On their first date, the two men were very comfortable with one another. Jin recalled, “It was as if I had known him a while. I was relaxed and he was relaxed. And he paid for dinner and the movie — I was a starving student at the time!”

Chile concurred, “I really liked him. We had a lot in common and had a good conversation. We had the same taste in movies and liked the same food. We just clicked.”

Two years after they met, they moved in together, into Chile’s condo in Voorhees. Two years after that, in 2001, they bought a condo together, and in 2004, became domestic partners, which was then legal in the state of New Jersey.

“It was something, which was better than nothing,” Chile observed about the domestic-partner arrangement. “It felt good to have some financial protection; we co-owned the condo.”

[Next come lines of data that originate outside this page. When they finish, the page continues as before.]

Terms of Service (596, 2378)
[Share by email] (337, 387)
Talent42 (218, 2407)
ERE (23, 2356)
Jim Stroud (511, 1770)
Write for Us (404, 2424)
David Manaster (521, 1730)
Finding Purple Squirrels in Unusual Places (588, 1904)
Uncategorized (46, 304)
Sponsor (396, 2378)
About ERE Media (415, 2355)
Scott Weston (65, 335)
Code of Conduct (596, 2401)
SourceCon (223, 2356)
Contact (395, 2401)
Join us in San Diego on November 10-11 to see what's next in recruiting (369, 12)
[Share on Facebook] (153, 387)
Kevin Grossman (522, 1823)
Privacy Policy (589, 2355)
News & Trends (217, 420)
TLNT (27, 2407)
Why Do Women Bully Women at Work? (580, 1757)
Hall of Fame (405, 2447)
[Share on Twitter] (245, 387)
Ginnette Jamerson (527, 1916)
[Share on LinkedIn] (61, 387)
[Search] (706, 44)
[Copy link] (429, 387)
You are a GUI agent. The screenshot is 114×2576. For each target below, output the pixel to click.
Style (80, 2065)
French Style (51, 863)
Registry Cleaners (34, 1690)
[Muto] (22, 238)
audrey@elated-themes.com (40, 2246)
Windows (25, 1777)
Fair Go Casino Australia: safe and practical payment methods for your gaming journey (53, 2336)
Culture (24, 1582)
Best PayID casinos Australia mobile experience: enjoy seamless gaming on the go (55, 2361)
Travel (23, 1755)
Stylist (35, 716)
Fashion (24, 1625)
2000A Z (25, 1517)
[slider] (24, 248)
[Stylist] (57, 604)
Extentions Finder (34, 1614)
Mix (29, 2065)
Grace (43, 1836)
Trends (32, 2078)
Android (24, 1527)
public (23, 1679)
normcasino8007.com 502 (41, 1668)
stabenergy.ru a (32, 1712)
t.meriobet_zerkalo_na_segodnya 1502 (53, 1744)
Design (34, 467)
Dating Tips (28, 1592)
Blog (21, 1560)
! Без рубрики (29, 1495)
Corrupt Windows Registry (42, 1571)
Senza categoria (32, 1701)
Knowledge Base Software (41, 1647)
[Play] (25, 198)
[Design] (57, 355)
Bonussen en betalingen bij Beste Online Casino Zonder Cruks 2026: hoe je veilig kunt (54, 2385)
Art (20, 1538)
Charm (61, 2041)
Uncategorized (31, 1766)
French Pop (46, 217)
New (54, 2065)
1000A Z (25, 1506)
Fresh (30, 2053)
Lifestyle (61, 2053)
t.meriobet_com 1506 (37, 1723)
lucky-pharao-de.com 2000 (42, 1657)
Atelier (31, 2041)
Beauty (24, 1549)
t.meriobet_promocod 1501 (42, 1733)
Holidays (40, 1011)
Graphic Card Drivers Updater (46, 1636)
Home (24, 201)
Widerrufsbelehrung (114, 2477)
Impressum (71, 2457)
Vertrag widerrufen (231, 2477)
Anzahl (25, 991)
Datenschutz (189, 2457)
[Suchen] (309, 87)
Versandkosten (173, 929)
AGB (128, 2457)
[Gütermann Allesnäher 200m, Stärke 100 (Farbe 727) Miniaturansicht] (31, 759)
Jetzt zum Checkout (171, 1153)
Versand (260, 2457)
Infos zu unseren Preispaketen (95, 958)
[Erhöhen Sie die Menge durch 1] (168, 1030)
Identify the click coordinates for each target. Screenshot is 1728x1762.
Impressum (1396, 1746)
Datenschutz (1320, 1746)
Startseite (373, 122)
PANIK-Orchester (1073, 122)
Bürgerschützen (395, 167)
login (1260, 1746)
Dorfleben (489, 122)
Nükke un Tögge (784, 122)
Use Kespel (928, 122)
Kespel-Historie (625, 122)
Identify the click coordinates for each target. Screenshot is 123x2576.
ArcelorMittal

“We were looking for something permanent. It was the first legal verification of our relationship that we could get,” Jin added. “We went to Haddonfield to get it done. It wasn’t a wedding. It was a legal status. There was no ring. The witness was a woman who worked in the town hall. It took 15 minutes to do it, and then we both went off to work.”

Jin never thought he would get married because the concept of same-sex marriage being legalized didn’t seem to be a possibility when he met Chile in 1997. After they moved in together, their relationship was a “permanent thing,” and felt “like a marriage.”

In 2007, the couple had a civil union.

“We didn’t want to wait that long, but we had to because they didn’t pass the law until then,” Chile recounted.

“We viewed it as the next step in our relationship,” Jin said. “We were so well bonded. In retrospect, civil unions are ‘marriage light,’ and that’s what it was. But we wanted the most current and highest form of legal recognition that we could have at the time.”

They had a ceremony in the Voorhees town hall officiated by the deputy mayor.

“He was honored to do it because his brother is gay, and he saw this as a step forward, “ Jin said.

In 2013, Chile and Jin were married, but in Delaware.

“We weren’t in a rush to go out of state to do this, but when the federal government issued a statement that all marriages would be recognized on a legal level, no matter what state they were performed in, that prompted us to get married,” Jin explained.

Ironically, in the time between applying for the license and having the ceremony, New Jersey legalized marriage equality, but on Sept. 25, with a dozen friends and family in Wilmington City Hall, they officially tied the knot.

“It was funny. For the first time, I was a little nervous. Maybe because it was marriage. When I was in my 20s, a decade before I met Jeff, I never thought we’d have marriage equality. I got very emotional during the ceremony. It hit me all at once,” Chile recalled.

The couple, however, continues to celebrate their anniversary on April 17, the day of their first date, the date they had all because of an ad Chile placed in PGN.